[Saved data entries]
▶
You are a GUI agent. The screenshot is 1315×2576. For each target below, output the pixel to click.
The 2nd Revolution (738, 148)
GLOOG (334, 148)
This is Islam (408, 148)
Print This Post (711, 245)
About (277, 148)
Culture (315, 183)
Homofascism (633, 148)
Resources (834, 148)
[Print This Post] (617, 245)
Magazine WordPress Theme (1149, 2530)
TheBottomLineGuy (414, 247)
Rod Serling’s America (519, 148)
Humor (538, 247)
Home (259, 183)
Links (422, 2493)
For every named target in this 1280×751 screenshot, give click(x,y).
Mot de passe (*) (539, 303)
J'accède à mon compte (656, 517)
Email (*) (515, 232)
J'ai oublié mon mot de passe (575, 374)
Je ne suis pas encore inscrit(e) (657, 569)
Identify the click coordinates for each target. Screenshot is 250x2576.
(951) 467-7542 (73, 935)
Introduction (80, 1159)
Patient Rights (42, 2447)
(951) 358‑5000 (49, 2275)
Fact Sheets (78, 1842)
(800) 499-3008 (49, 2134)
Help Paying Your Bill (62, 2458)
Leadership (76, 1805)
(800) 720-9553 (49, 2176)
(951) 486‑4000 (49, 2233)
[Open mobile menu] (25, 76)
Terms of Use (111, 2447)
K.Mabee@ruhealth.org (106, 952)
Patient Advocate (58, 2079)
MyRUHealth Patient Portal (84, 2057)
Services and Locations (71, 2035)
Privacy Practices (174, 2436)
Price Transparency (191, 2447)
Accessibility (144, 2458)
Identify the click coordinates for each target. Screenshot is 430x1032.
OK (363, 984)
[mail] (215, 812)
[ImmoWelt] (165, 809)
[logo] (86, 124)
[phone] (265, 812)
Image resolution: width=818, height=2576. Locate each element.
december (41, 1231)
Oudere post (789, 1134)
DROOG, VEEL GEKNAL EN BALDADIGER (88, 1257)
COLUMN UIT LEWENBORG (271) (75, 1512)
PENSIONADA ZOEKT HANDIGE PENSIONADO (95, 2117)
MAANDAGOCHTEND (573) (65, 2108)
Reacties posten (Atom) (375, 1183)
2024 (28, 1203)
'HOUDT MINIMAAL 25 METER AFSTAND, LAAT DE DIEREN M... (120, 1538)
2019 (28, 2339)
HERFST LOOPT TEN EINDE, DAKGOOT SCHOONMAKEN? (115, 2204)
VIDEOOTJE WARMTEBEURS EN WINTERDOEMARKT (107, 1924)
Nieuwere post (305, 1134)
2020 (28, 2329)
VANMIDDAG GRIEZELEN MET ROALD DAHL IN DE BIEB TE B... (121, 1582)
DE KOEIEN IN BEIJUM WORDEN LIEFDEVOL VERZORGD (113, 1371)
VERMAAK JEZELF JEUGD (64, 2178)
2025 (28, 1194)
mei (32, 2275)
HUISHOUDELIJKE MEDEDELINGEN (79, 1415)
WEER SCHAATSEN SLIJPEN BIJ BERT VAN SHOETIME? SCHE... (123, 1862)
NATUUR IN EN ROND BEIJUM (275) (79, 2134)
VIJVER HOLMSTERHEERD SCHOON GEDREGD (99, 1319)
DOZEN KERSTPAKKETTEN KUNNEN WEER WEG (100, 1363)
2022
◀
# WORK REQUIRED
Starting at the line above that contains "Home (259, 183)", repeat each line exactly up to and including the line that contains "HUISHOUDELIJKE MEDEDELINGEN (79, 1415)", and stop there.

# OUTPUT FOR THIS EXERCISE
Home (259, 183)
Links (422, 2493)
For every named target in this 1280×751 screenshot, give click(x,y).
Mot de passe (*) (539, 303)
J'accède à mon compte (656, 517)
Email (*) (515, 232)
J'ai oublié mon mot de passe (575, 374)
Je ne suis pas encore inscrit(e) (657, 569)
Identify the click coordinates for each target. Screenshot is 250x2576.
(951) 467-7542 (73, 935)
Introduction (80, 1159)
Patient Rights (42, 2447)
(951) 358‑5000 (49, 2275)
Fact Sheets (78, 1842)
(800) 499-3008 (49, 2134)
Help Paying Your Bill (62, 2458)
Leadership (76, 1805)
(800) 720-9553 (49, 2176)
(951) 486‑4000 (49, 2233)
[Open mobile menu] (25, 76)
Terms of Use (111, 2447)
K.Mabee@ruhealth.org (106, 952)
Patient Advocate (58, 2079)
MyRUHealth Patient Portal (84, 2057)
Services and Locations (71, 2035)
Privacy Practices (174, 2436)
Price Transparency (191, 2447)
Accessibility (144, 2458)
Identify the click coordinates for each target. Screenshot is 430x1032.
OK (363, 984)
[mail] (215, 812)
[ImmoWelt] (165, 809)
[logo] (86, 124)
[phone] (265, 812)
Image resolution: width=818, height=2576. Locate each element.
december (41, 1231)
Oudere post (789, 1134)
DROOG, VEEL GEKNAL EN BALDADIGER (88, 1257)
COLUMN UIT LEWENBORG (271) (75, 1512)
PENSIONADA ZOEKT HANDIGE PENSIONADO (95, 2117)
MAANDAGOCHTEND (573) (65, 2108)
Reacties posten (Atom) (375, 1183)
2024 (28, 1203)
'HOUDT MINIMAAL 25 METER AFSTAND, LAAT DE DIEREN M... (120, 1538)
2019 (28, 2339)
HERFST LOOPT TEN EINDE, DAKGOOT SCHOONMAKEN? (115, 2204)
VIDEOOTJE WARMTEBEURS EN WINTERDOEMARKT (107, 1924)
Nieuwere post (305, 1134)
2020 (28, 2329)
VANMIDDAG GRIEZELEN MET ROALD DAHL IN DE BIEB TE B... (121, 1582)
DE KOEIEN IN BEIJUM WORDEN LIEFDEVOL VERZORGD (113, 1371)
VERMAAK JEZELF JEUGD (64, 2178)
2025 (28, 1194)
mei (32, 2275)
HUISHOUDELIJKE MEDEDELINGEN (79, 1415)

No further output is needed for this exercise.